He added: “It’s the most important investment destination and [businesses] need to know transition and end state, everybody knows this, the Government knows it and is working on it, UK businesses know it and the Europeans know it.”

 

“Brexit is reinforcing something that started in 2008, and so we think productivity is going to pick up but not to the same degree as in the past,” due to the effects of Brexit.

Asked if the economy would be damaged by leaving the EU without a trade deal, he said: “In the short term, without question, if we have materially less access (to the EU’s single market) than we have now, this economy is going to need to reorient and during that period of time it will weigh on growth.”

He said that the Bank’s central Brexit scenario was a smooth transition for the UK, resulting in a relationship that was somewhere between full membership of the single market and a “no-deal” Brexit in which Britain trades under World Trade Organisation terms.

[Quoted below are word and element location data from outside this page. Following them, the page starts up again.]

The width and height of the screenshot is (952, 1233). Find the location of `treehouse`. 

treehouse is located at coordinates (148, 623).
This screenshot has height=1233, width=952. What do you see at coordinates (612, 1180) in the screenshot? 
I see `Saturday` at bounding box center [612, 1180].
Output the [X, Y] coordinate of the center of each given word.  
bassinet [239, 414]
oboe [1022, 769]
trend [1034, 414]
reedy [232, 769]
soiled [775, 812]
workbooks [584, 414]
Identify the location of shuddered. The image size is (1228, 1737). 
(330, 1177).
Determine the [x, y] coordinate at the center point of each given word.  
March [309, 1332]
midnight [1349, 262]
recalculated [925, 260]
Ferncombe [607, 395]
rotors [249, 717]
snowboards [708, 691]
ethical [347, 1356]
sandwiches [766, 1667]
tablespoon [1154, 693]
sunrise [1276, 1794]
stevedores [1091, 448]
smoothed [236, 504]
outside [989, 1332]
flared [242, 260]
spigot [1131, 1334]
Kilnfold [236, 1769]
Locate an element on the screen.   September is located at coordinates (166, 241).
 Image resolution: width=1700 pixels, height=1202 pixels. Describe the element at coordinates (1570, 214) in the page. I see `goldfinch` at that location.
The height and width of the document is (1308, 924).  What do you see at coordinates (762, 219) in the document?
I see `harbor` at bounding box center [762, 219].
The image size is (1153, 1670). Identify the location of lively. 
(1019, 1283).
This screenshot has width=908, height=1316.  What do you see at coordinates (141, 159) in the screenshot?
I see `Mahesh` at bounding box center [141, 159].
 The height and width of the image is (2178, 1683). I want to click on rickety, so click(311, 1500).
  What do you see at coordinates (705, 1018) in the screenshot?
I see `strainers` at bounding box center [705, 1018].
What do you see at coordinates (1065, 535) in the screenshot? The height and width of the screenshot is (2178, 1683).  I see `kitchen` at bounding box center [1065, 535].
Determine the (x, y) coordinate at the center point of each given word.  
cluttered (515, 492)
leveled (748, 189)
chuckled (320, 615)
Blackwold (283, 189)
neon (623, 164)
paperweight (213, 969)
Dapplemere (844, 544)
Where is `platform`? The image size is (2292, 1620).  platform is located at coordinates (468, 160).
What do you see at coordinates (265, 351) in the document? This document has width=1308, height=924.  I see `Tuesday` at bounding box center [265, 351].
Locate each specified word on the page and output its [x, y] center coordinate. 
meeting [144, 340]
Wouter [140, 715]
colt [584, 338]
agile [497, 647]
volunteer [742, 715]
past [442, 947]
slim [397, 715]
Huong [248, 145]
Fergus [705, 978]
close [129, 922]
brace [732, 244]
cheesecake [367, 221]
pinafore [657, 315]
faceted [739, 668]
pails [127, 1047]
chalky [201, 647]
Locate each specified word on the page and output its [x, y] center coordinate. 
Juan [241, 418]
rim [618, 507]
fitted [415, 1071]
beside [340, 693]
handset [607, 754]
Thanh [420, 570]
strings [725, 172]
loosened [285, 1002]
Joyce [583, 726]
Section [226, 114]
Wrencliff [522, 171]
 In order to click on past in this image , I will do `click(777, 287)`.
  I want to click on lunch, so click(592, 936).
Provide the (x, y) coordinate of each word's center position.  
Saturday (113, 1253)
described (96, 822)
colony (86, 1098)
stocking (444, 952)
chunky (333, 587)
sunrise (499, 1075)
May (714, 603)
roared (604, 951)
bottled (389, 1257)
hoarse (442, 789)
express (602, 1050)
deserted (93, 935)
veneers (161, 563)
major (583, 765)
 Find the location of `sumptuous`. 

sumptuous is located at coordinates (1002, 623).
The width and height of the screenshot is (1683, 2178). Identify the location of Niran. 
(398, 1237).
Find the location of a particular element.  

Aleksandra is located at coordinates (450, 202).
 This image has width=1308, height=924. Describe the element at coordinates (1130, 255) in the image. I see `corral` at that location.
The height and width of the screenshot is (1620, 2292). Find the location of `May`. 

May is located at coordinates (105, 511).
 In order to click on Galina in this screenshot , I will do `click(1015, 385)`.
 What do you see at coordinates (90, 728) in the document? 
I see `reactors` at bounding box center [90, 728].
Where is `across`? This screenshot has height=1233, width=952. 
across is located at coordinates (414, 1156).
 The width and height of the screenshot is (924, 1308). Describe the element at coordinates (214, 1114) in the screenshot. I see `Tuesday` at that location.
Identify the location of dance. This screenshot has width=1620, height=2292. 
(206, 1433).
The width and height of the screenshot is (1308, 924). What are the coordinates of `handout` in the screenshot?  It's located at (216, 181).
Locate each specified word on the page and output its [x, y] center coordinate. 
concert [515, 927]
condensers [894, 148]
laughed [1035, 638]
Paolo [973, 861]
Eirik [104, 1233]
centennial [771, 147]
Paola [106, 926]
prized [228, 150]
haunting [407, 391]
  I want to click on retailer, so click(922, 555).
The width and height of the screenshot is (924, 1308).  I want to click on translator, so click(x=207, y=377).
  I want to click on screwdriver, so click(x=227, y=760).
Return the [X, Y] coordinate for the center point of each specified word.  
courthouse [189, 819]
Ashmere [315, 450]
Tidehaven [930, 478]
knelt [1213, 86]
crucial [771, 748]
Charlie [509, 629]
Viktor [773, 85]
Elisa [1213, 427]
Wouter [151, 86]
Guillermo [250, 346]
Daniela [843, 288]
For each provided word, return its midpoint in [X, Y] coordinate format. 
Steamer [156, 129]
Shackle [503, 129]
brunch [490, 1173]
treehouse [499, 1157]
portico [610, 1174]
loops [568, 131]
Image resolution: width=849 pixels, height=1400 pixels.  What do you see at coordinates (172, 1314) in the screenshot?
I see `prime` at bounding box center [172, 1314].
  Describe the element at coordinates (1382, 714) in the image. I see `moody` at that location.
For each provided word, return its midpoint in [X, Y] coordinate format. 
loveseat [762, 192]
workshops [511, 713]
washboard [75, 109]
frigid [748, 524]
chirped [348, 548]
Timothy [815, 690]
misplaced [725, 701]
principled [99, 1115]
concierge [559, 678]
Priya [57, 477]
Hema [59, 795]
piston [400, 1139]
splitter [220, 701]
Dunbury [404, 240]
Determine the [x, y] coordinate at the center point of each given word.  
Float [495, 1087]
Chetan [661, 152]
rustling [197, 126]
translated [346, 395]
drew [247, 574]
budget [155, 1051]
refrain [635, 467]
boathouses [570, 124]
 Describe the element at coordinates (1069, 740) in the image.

He added that in the event of a bad Brexit deal and slow economic growth, the bank may not be able to cut future interest rates, though he said such a scenario “is not the most likely, by any stretch of the imagination, but it is a possibility.“

Mr Carney said that the UK had been successful in creating jobs but not in raising productivity or wages. This was not something that the Bank could control, he said.

”The crash caused a lot of problems for about five years.Then we went through a period where the economy is healing, people were finding work.

“But businesses weren’t investing like they used to – in part because there was a lot of uncertainty.”

The Governor’s words come days after the Bank’s Monetary Policy Committee raised interest rates from 0.25 per cent to 0.5 per cent – the first increase in more than a decade.